Risk Adjusted Returns

A reward scheme that rewards the agent for increasing its net worth, while penalizing more volatile strategies.

What are risk adjusted models?

When trading you often are not just looking at the overall returns of your model. You’re also looking at the overall volatility of your trading strategy over time compared to other metrics. The two major strategies here are the sharpe and sortino ratio.

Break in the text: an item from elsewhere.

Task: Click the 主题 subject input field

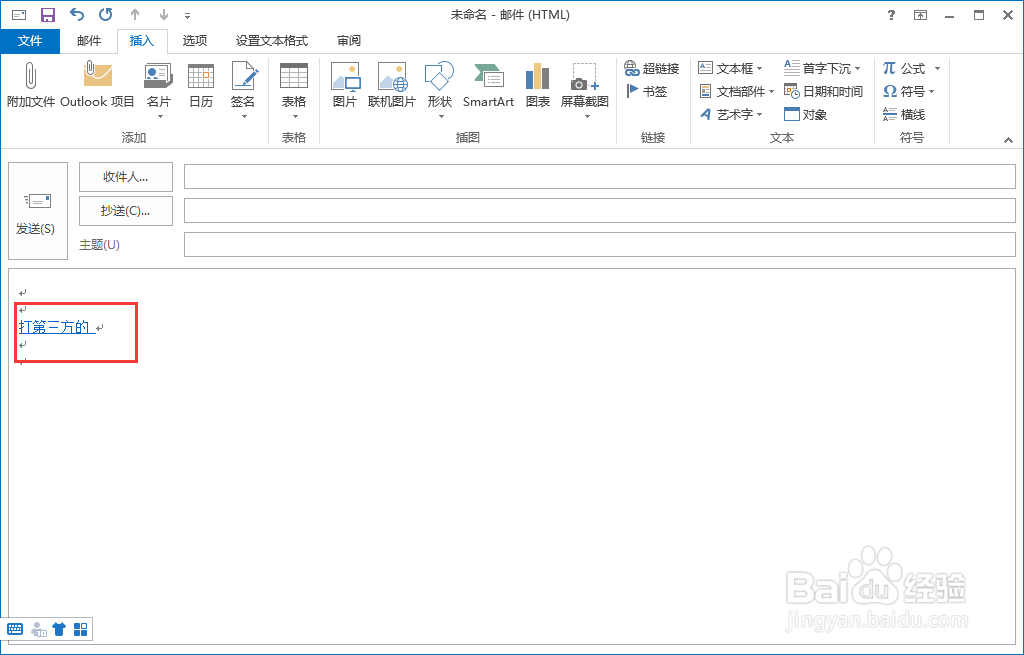Action: tap(600, 244)
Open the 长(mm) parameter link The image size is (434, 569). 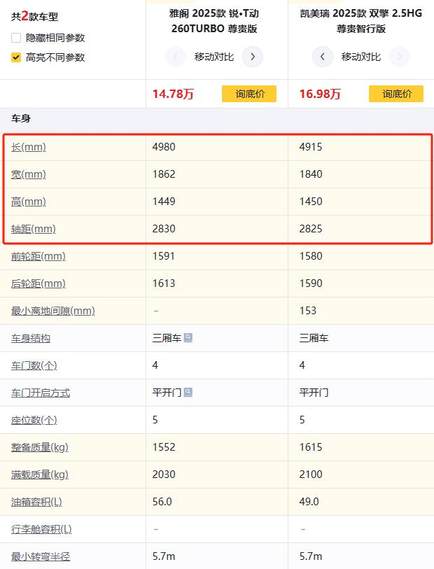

The sharpe ratio looks at the overall movements of the portfolio and generates a penalty for massive movements through a lower score. This includes major movements towards the upside and downside.

Sharpe Ratio

The sortino ratio takes the same idea, though it focuses more on penalizing only the upside. That means it’ll give a huge score for moments when the price moves upward, and will only give a negative score when the price drops heavily. This is a great direction for the RL algorithm. Seeing that we don’t want to incur heavy downsides, yet want to take on large upsides, using this metric alone gives us lots of progress to mititgate downsides and increase upsides.

Sortino Ratio

Class Parameters

  • return_algorithm
    • The risk-adjusted return metric to use. Options are ‘sharpe’ and ‘sortino’. Defaults to ‘sharpe’.
  • risk_free_rate
    • The risk free rate of returns to use for calculating metrics. Defaults to 0.
  • target_returns
    • The target returns per period for use in calculating the sortino ratio. Default to 0.

Functions

Below are the functions that the RiskAdjustedReturns uses to effectively operate.

Private

  • _return_algorithm_from_str
    • Allows us to dynamically choose an algorithm for the reward within a given selection. We can choose between either sharpe or sortino ratios. Each are volatility models we’ve discussed above.
  • _sharpe_ratio
    • Return the sharpe ratio for a given series of a returns.
  • _sortino_ratio
    • Return the sortino ratio for a given series of a returns.

Public

  • get_reward
    • Return the reward corresponding to the selected risk-adjusted return metric.